▸ Source document
--------------------------------------------------

We've been super busy. 2024 has been, I think you can call it, a deep root and branch transformation of Capita. It's been a pivotal year, very foundational year. I'm really looking forward to sharing with you now everything that we've done in this sort of four pillars, the technology, the efficiencies, the delivery and the better company. But before we do that, I think it would be more appropriate if we let Pablo introduce himself, run us through the numbers, and then I'll come back and do the rest of the session.

Operator

So bear with me a second, and Pablo will take us through the numbers.

Speaker 1

So thank you very much, Adolfo. And good morning to everyone and to those of you in the room. Actually, thank you for making your way across to Paddington. Starting by introducing myself, Pablo Andres, joined Capita in July 2024 and born in Spain, as you can see, but I've been in finance roles in The U. K.

Speaker 1

Since for twenty years already. The most relevant and recently are G4S. Throughout my career, I've enjoyed working in exciting transformational roles where I can apply my energy and transparency to drive shareholders value. And when I looked at Capita from the outside, what attracted me was a company that was close to finishing its restructuring with a new CEO with the right strategy and the experience to transform it and the opportunity to be a key member of the team delivering that strategy and delivering the value I know this business is capable of. Now that I'm in the inside, well, actually what I have observed even with more clarity is that the ability that Capita has to deliver this transformational strategy is huge.

--------------------------------------------------

▸ Dataset content
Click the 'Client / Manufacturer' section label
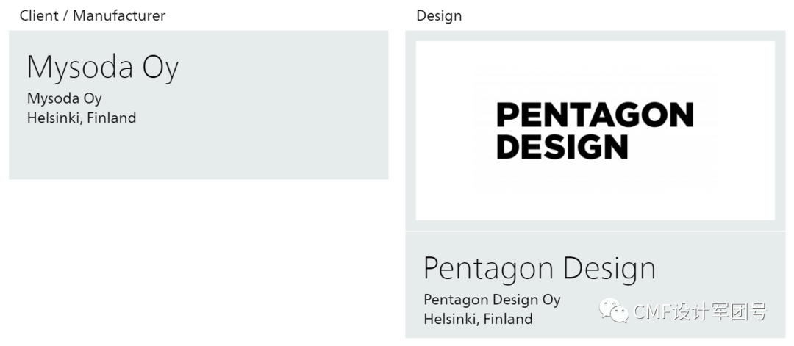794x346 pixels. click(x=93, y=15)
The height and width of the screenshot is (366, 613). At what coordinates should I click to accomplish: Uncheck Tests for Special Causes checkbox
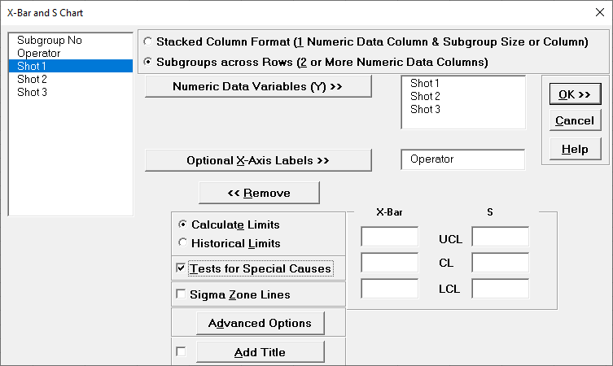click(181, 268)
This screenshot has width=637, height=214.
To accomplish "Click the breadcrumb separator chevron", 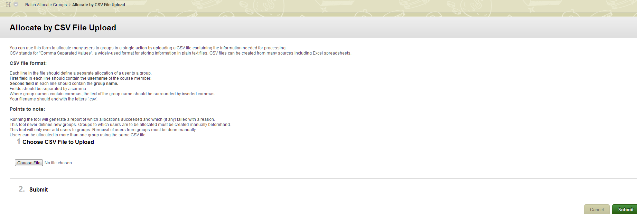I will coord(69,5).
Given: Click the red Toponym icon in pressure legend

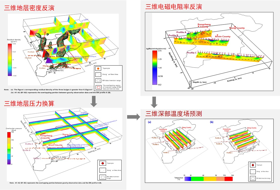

--------------------------------------------------

▸ Problem A
Rewrite the paragraph of the Capita transcript that begins "We've been super busy." as a shorter version that keeps its main facts.
▸ Problem B
Write the next part of the Capita transcript, picking up after its final sentence.
The items above are separate material from the Capita transcript.

▸ Final result A
Capita has been very busy. 2024 was a pivotal, foundational year of deep transformation for the company. The speaker plans to cover progress across four pillars: technology, efficiencies, delivery and a better company. First, Pablo will introduce himself and go through the numbers, and then the speaker will return to lead the rest of the session.

▸ Final result B
Speaker 1

It has a high caliber and hardworking team willing to succeed together. And I believe we can help this business to achieve its potential. The first thing I have done is expand the segmental reporting. I thought that the increased transparency would allow stakeholders to better understand the performance of each business and the intrinsic value of each business. I'm also seeking to provide further clarity on other areas, such as key changes in operating profit by segment and working capital by segment, separating deferred income and CFA to show cash backed profits.

Speaker 1

I trust that by starting with the actions above, the market will better understand our business and will be able to measure our progress as we deliver our strategy. So now moving into the financial highlights. The group revenue declined by 8%, reflecting the impact of prior year contract losses and delayed mobilizations, the exit of low margin contracts together with the progress we have made exiting Transbuhlacom pensions and the reduction of volumes in the contact center telecoms vertical. Operating profit increased by 5.5%, reflecting in year savings of $90,000,000 from our cost efficiency program, offset by the revenue reductions I have described and the non repeat of positive prior year one offs of around $34,000,000 This delivered 50 basis points operating margin improvement in 2024. Free cash flow was an outflow of $122,000,000 similar to $2,023,000,000 dollars However, it reflects the end of the pension deficit payments and cost associated with the cyber incident.

Speaker 1

Costs of 45,000,000 in delivering our cost efficiency program and a more sustainable approach to working capital management. We have delivered ahead of schedule annualized cost savings of 140,000,000. Our net financial debt gearing has reduced to 0.5 times EBITDA. And our lease debt including sublet lease receivables is around $250,000,000. So now moving on to the profit reconciliation.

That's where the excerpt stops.